— Material to process —
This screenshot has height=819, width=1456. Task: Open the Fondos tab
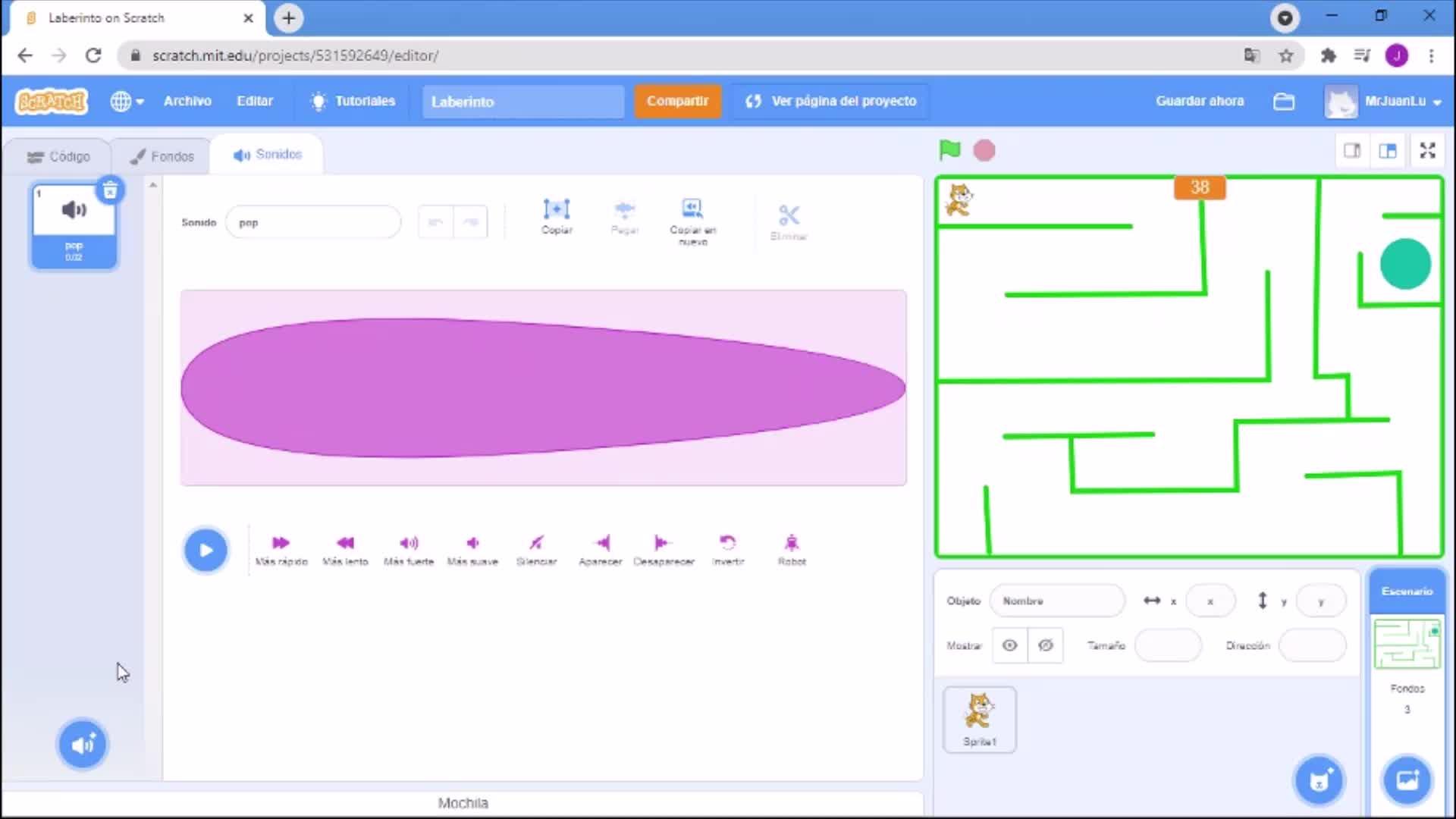tap(162, 156)
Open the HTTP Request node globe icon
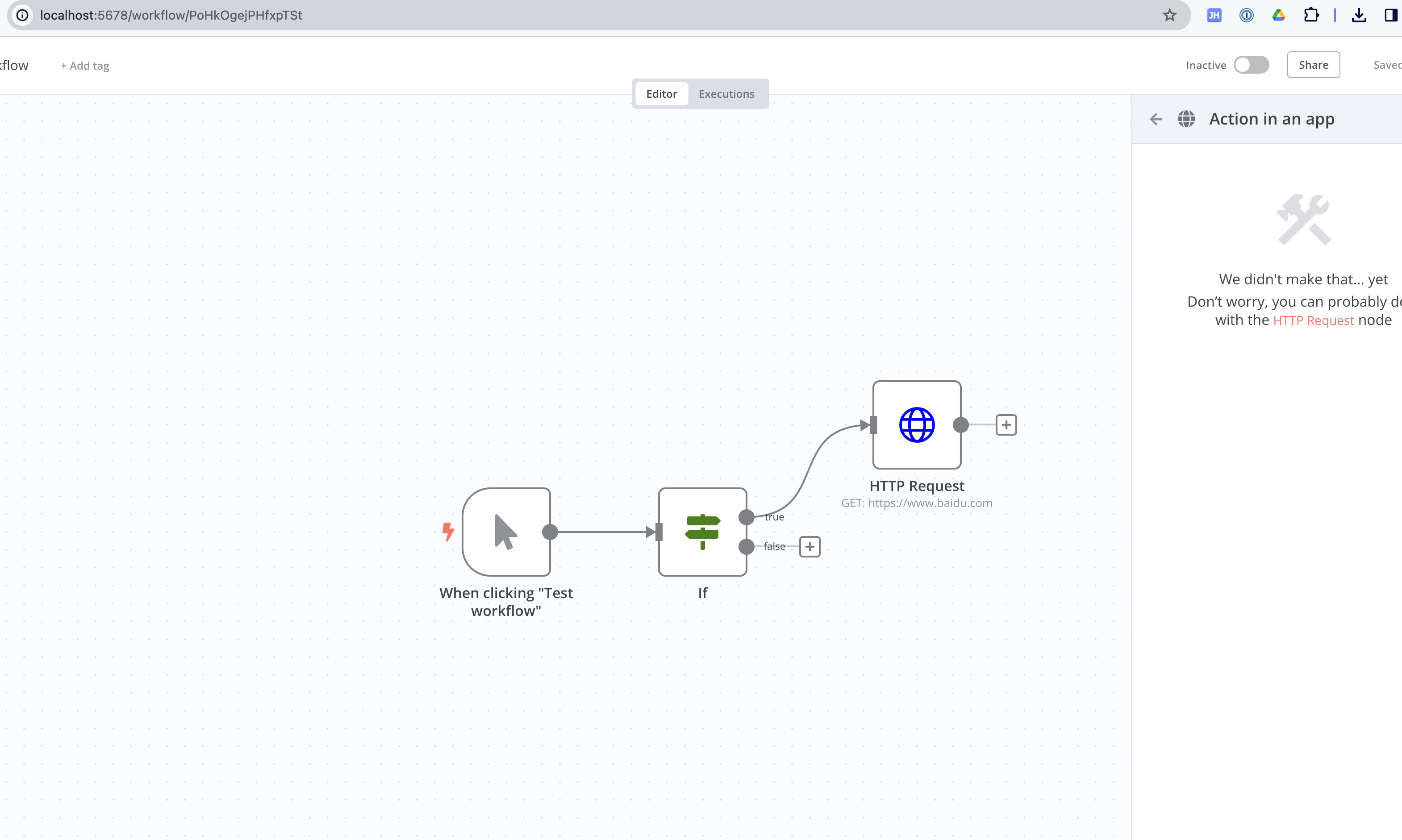The width and height of the screenshot is (1402, 840). pos(916,424)
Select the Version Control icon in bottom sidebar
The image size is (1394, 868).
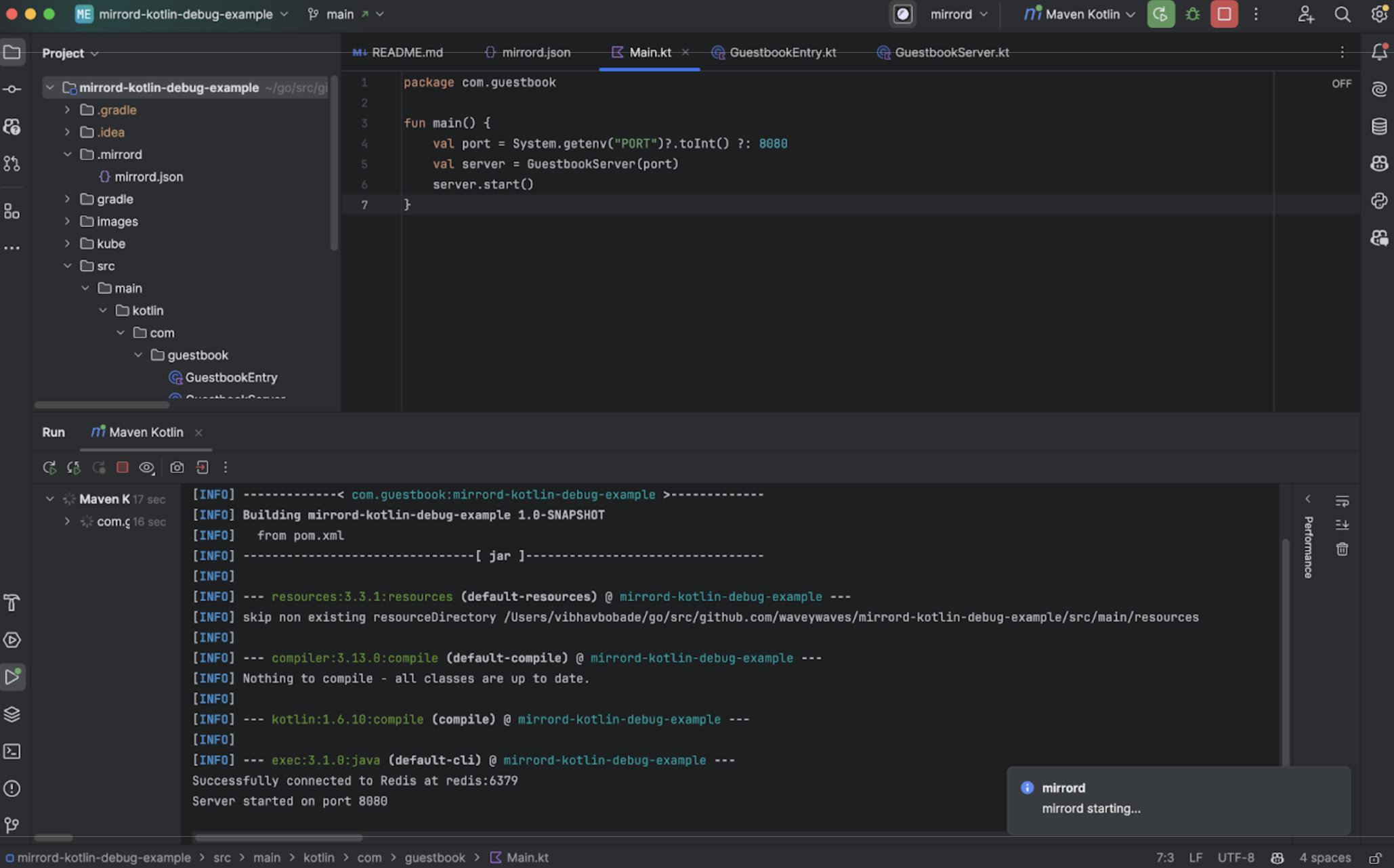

— What the task requires —
No pictures go in the copy. Set down all the data exactly.

— Response area —
This screenshot has height=819, width=1456. Task: Open the Fondos tab
tap(162, 156)
Open the HTTP Request node globe icon
The width and height of the screenshot is (1402, 840). pos(916,424)
Select the Version Control icon in bottom sidebar
The image size is (1394, 868).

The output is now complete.